Skip to content

Spark

Spark is an Apache technology for distributed computing, even on weak hardware. It uses JVM and Scala. PySpark is the Python interface to it.

Uses map-reduce: tasks are split, processed in parallel, and results are combined. Designed for clusters and large datasets.

PySpark allows two main options for working with data:

  • SQL queries (via temporary views).
  • DataFrame API (Pythonic, lazy evaluation).

Comparison to other solutions

Spark has significant performance overhead when starting the runtime and splitting the main task. Of course, the best results are in large clusters.

Simple rules:

  • Polars are better than pandas (multithreaded, lazy evaluation).
  • Polars and DuckDB are suitable for single machine workloads—data size up to a few gigabytes max.
  • PySpark excels in cluster infrastructure with terabytes of data.
  • Single machine PySpark is suitable for testing, but not practical for production.
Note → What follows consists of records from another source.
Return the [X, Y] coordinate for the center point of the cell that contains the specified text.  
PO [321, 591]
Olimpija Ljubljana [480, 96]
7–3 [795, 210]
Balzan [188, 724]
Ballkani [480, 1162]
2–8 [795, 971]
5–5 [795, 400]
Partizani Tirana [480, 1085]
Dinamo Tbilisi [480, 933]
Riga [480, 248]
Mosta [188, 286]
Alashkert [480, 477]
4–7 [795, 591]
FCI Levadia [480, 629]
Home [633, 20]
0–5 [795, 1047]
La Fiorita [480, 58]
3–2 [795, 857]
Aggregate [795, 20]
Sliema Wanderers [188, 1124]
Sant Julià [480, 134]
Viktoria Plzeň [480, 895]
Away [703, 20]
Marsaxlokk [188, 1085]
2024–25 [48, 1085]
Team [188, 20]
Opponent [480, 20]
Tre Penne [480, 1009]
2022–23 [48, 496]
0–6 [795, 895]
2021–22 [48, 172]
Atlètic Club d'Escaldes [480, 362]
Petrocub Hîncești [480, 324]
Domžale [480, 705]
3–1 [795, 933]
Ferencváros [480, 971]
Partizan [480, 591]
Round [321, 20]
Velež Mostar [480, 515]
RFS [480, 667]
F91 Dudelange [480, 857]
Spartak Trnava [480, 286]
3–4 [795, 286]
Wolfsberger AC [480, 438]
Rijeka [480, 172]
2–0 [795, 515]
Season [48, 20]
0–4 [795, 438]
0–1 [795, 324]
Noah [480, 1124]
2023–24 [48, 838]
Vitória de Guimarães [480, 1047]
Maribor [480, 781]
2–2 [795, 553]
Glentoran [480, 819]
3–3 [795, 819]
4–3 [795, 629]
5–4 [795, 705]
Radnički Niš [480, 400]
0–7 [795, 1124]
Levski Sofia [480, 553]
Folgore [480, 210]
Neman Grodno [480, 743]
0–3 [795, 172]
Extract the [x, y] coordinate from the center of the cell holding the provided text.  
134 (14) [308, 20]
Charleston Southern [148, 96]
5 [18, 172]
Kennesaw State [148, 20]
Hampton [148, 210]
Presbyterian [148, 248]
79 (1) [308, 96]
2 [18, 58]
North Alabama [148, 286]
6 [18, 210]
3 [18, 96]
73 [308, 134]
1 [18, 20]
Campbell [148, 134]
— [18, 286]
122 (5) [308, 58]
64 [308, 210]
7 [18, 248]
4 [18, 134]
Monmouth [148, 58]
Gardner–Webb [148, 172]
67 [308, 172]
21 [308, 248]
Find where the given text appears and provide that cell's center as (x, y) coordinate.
Data process technology comparasion

SQL

Create a temporary view for SQL queries:

df: DataFrame = ...
# We need to create a name to query in SQL
# this is only a shortcut so the operation is quick
df.createOrReplaceTempView("my_table_name")
sql = """
SELECT * FROM my_table_name WHERE age > 30;
"""
result = df.sparkSession.sql(sql)
DESCRIBE HISTORY my_table_name; -- show delta log

DROP TABLE IF EXISTS my_table_name;

SELECT count_if(email IS NULL) FROM users_dirty;
SELECT count(*) FROM users_dirty WHERE email IS NULL;

SELECT DISTINCT(*) FROM users_dirty;
usersDF.selectExpr("count_if(email IS NULL)")
usersDF.where(col("email").isNull()).count()

usersDF.distinct().count()

Useful SQL commands:

DESCRIBE HISTORY my_table_name; -- show delta log

DROP TABLE IF EXISTS my_table_name;

SELECT count_if(email IS NULL) FROM users_dirty;
SELECT count(*) FROM users_dirty WHERE email IS NULL;

SELECT DISTINCT(*) FROM users_dirty;

Python alternatives:

usersDF.selectExpr("count_if(email IS NULL)")
usersDF.where(col("email").isNull()).count()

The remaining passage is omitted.